Do you know your Gomukasana from your Adho Mukha Svanasana? Is your Vrksasana all it can be? And how do you feel about Supta Baddha Konasana? Do you know what I'm even talking about?

Sometimes the Sanskrit - however beautiful it sounds - is not very helpful. So, to encourage my students to expand their yoga practice into their home, I sketch the poses we practice during class on a chart and add the Sanskrit and common name. Hopefully, this is a useful tool to help them along in their yogic journey. I also troll the internet, books, and journals to find interesting articles about yoga and the yogic lifestyle.

1-24:Posture (Lordosis) and 1-26: Yoga for the Lymphatic System

I can't be the only one being bombarded with cold/flu/pneumonia germs right now, so I wanted to design a class to help our immune system with the battle. The practice from Wednesday evening used the lymphatic system as it's base. Our lymphatic system is crucial to our health: The lymphatic fluid contains message sending chemical and hormones from various lymph glands throughout your body, via the circulatory system. The lymph fluid is rich in white blood cells and therefore important to the immune system and in toxin removal. Interestingly, the lymphatic system has no pump (like a heart) or peristalsis (like the muscles in our digestive tract). The ONLY way lymphatic fluid is moved is with the contraction and stretching of skeletal muscles - enter yoga!
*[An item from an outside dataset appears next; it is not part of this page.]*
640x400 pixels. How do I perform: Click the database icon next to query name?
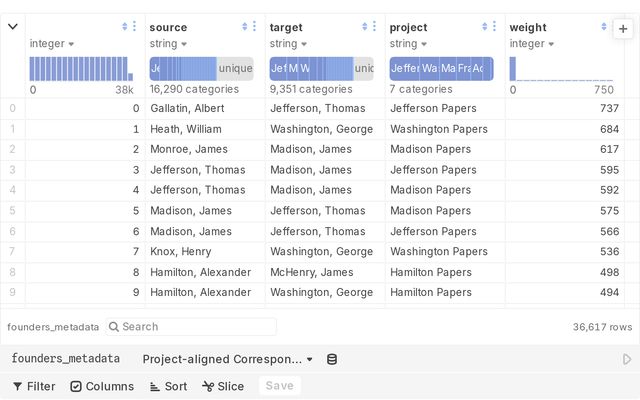(332, 360)
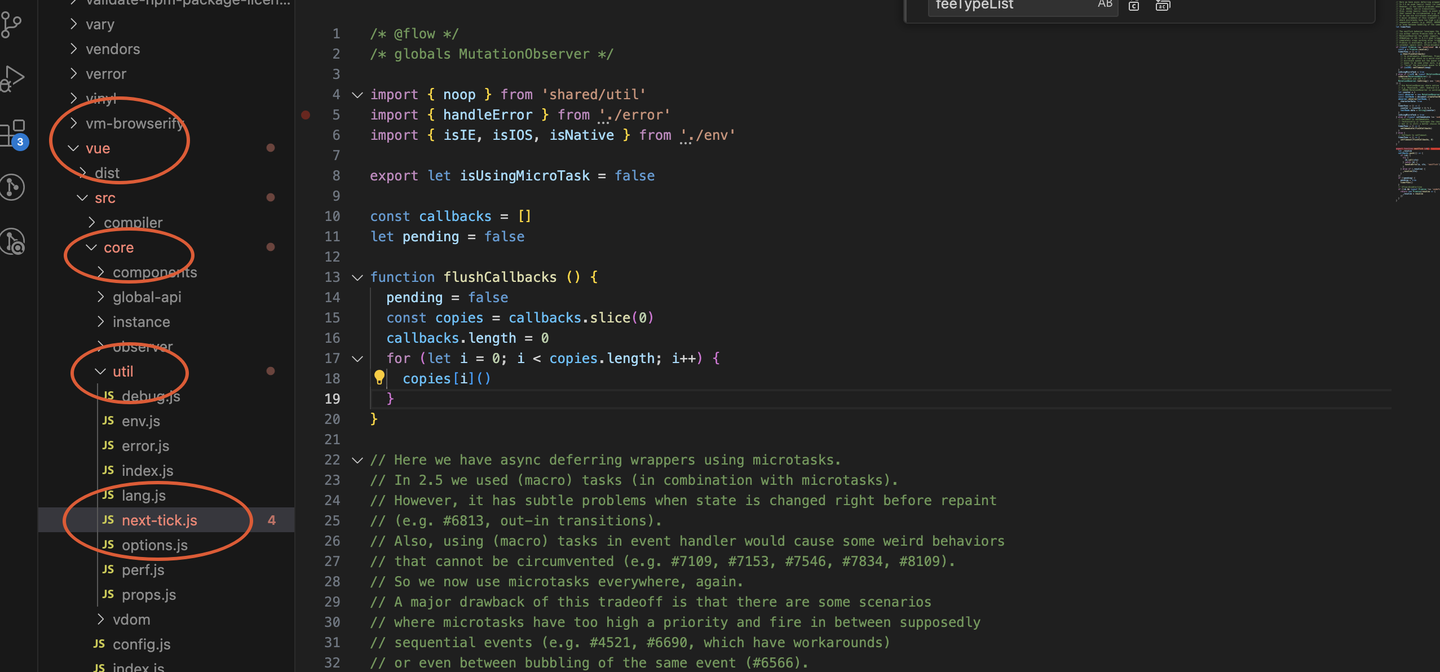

Yoga provides unique muscle movements that move the lymph fluid throughout the body, and your pranayam practice does, too! Deep breathing activates a lymph node deep in the thoracic cavity - and only full breathing can reach it. Inversions (like dog, forward folds, and bridge) shift the fluids while twists essentially wring out toxins from the spine and force the lymph fluids to the upper and lower quadrants of the body. Additionally, by moving through any of the common postures, you are able to access the areas of great lymph gland density: armpits, neck, groin, and the back of the knees.

Add to this the ancient kriya (cleansing practice) of the neti pot (sinus wash) and you will hopefully be well on your way to health, even in these germ-infested winter months.

Quote for class: "No one can make you feel inferior without your consent." -Eleanor Roosevelt

Last week, we looked at kyphosis (hunchback) posture a bit, so Monday night I worked with the opposite (but often related) problem of lordosis (excess curve in the lumbar-low back). This posture creates a kyphosis (hunchback) to balance. It also tends to hyperextend knees, put more pressure on the balls of the feet, tighten the psoas, and weaken the lower abdominal muscles. This practice, like the one last week, was adapted from the book, "Anatomy for Yoga" by Nicky Jenkins and Leigh Brandon.

Tonight's quote was from Louisa May Alcott: "Love is the only thing that we can carry with us when we go, and it makes the end so easy."